ESTRATTO DELLA FONTE |
▼
La via Appia Antica da via di Tor Carbone a Casal Rotondo


Il V miglio

I primi 200 metri della via non mostrano grandi monumenti, ma solo piccole presenze archeologiche; subito a destra un'iscrizione ricorda forse la gens Anicia, mentre sinistra è l'epigrafe di un certo C. Acurio.


Epigrafe di C. Acurio

Dallo stesso lato un po' più avanti incontriamo la statua togata di qualche importante personaggio.

statuta togata
Statua al V miglio della via Appia

Qui il basolato della strada ha larghezza 4,10 metri; ii marciapiedi, misurati come la distanza tra il lastricato e la fronte dei sepolcri, sono insolitamente larghi: 4,90 metri; il marciapiede a destra mostra una lastricatura anch'esso, sebbene incompleta.

L'aspetto più evidente delle rimanenze archeologiche di questo tratto è senz'altro rappresentato dalle diverse tipologie di monumenti funerari, eppure oltre ai sepolcri c'erano le ville, le osterie, gli alberghi, una fitta edilizia su entrambi i lati della strada. A questo complesso di edifici è successo lo stesso che accade oggi ai nostri vecchi casali abbandonati nella campagna: dopo un po' crolla il tetto e in capo a 20 anni il casale è ridotto a un rudere informe. Uno scavo accurato sotto la terra potrebbe trovare qualche resto delle fondazioni di questi edifici.

Approfondisci:
l'origine, la storia e il percorso della via Appia

Tra i molti ruderi più o meno conservati spicca a destra l'alto nucleo in calcestruzzo di un sepolcro a torre, al quale sono stati rubati i blocchi di materiale nobile, le sculture, i fregi, le iscrizioni che celebravano il personaggio che qui aveva la sua sepoltura. Privo di valore come un torsolo di mela rimane al suo posto, rivelando l'impronta del rivestimento. Il calcestruzzo è fatto a strati, perché l'architetto preparava prima una cassaforma con il primo filare di blocchi della cornice esterna, poi colava all'interno il calcestruzzo, poi aspettava che si solidificava e quindi alzava il secondo ordine di blocchi, e così man mano veniva alzato il monumento. Il rivestimento era di blocchi di tufo, travertino o marmo, accompagnati da cornici, sculture, pitture di cui oggi non rimane più nulla, a parte questi pezzi abbandonati sul terreno. Ecco infatti alla base un'epigrafe che ricorda i nomi di tre liberti ebrei, Baricha, Zabda e Achiba, della famiglia di M. Valerio.
▲
DATI ESTRATTI |
▼
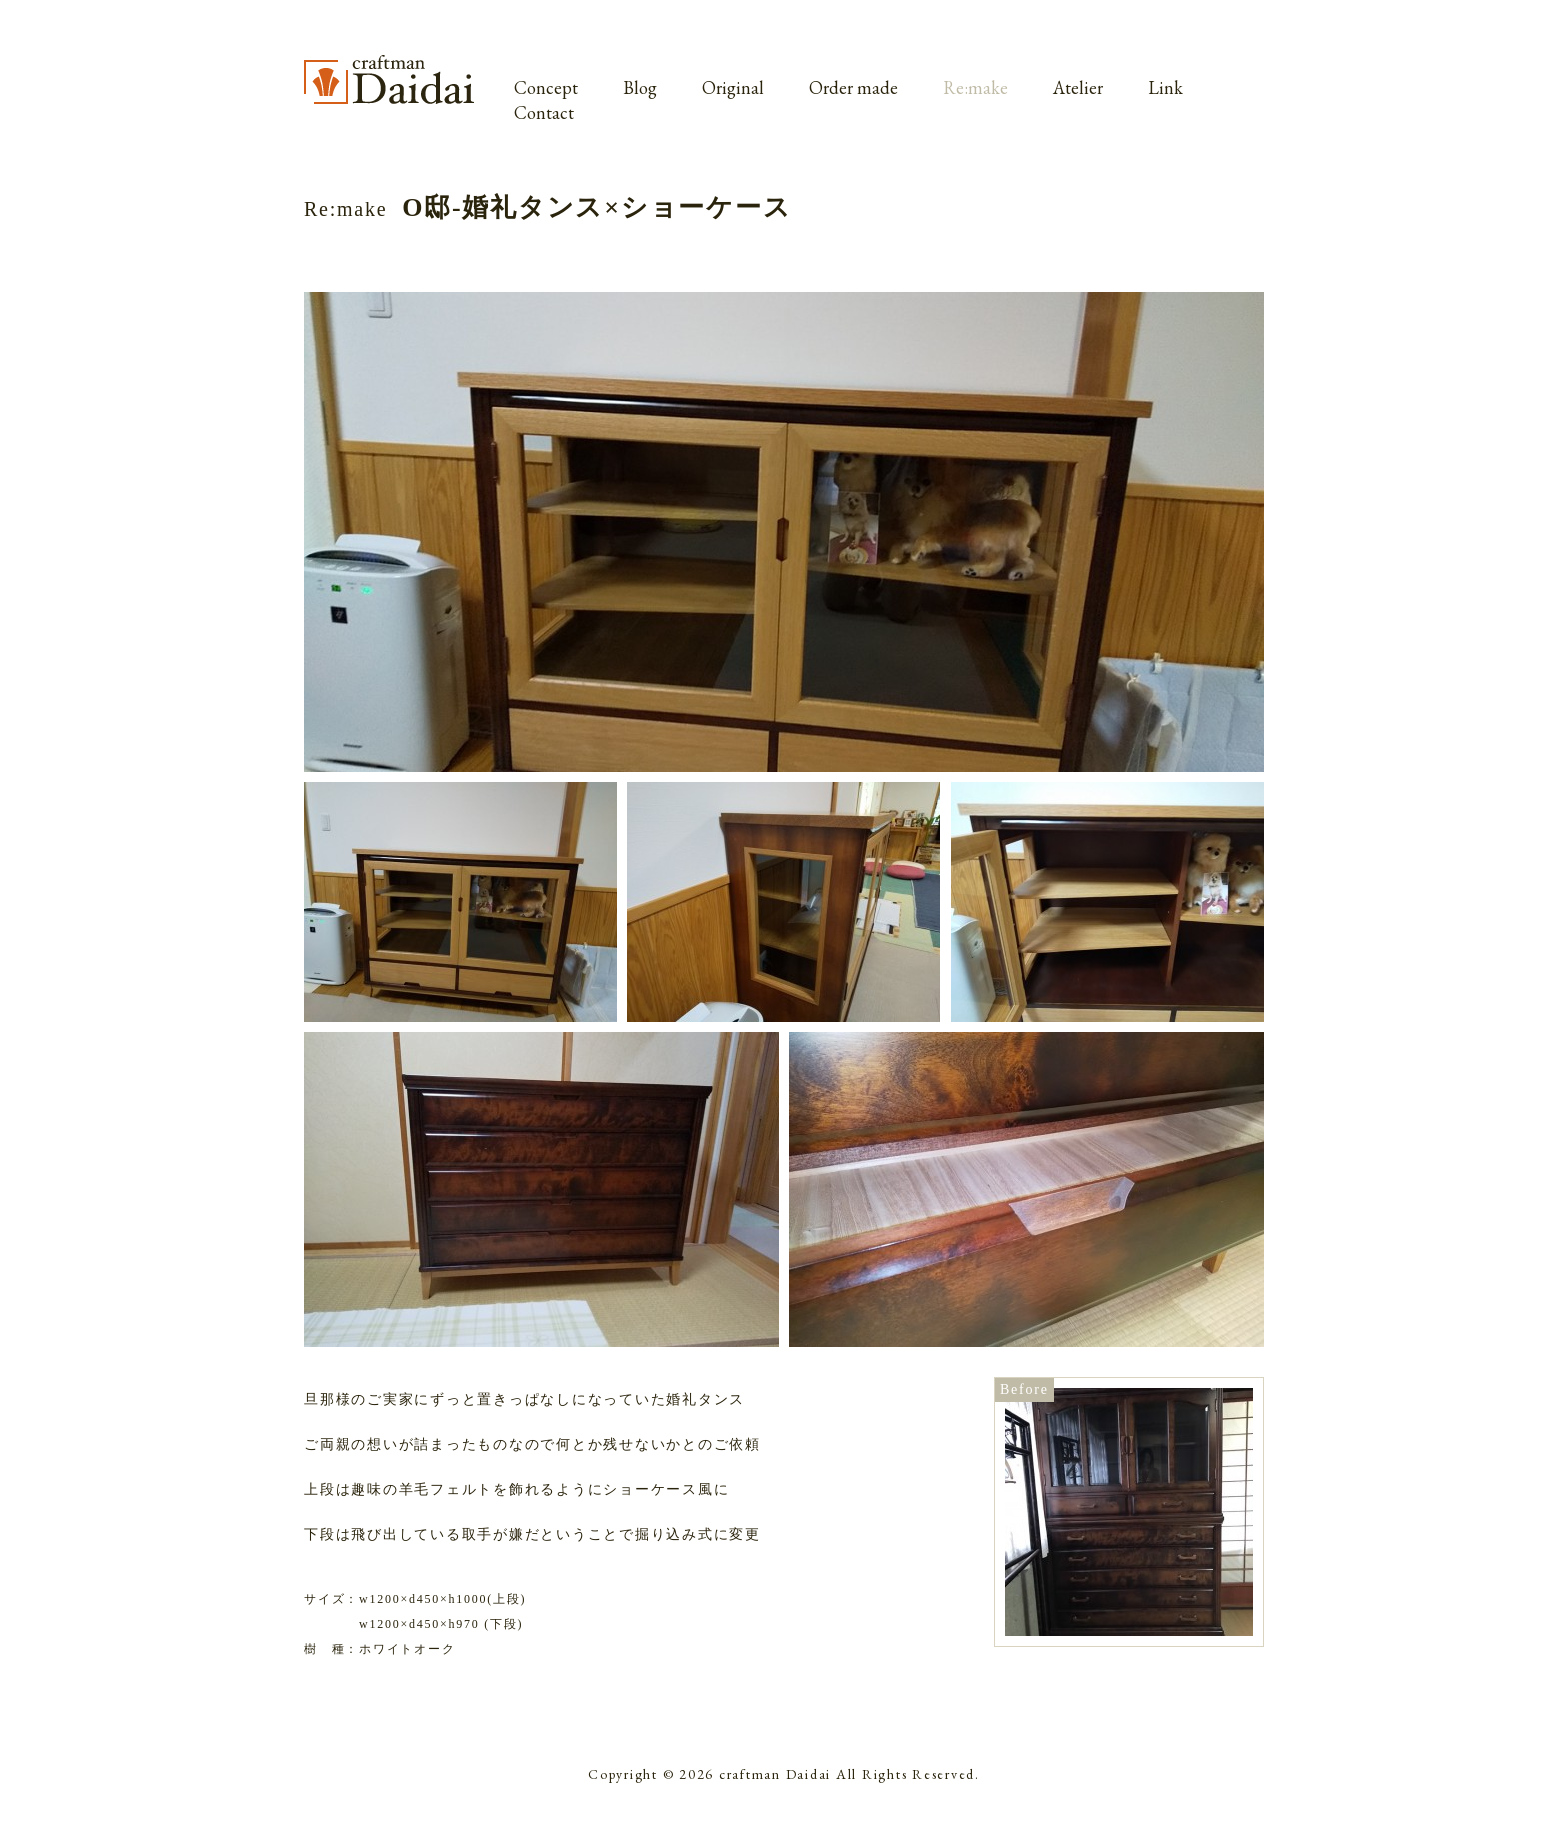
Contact (544, 112)
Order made (853, 87)
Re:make (975, 87)
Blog (640, 87)
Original (733, 87)
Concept (546, 87)
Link (1165, 87)
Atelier (1078, 87)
▲
Nel testo sulla via Appia, elenca tutto ciò che è stato rubato al sepolcro a torre sulla destra. I record non hanno alcun legame con il testo.

RISPOSTA COMPLETA |
- i blocchi di materiale nobile
- le sculture
- i fregi
- le iscrizioni che celebravano il personaggio sepolto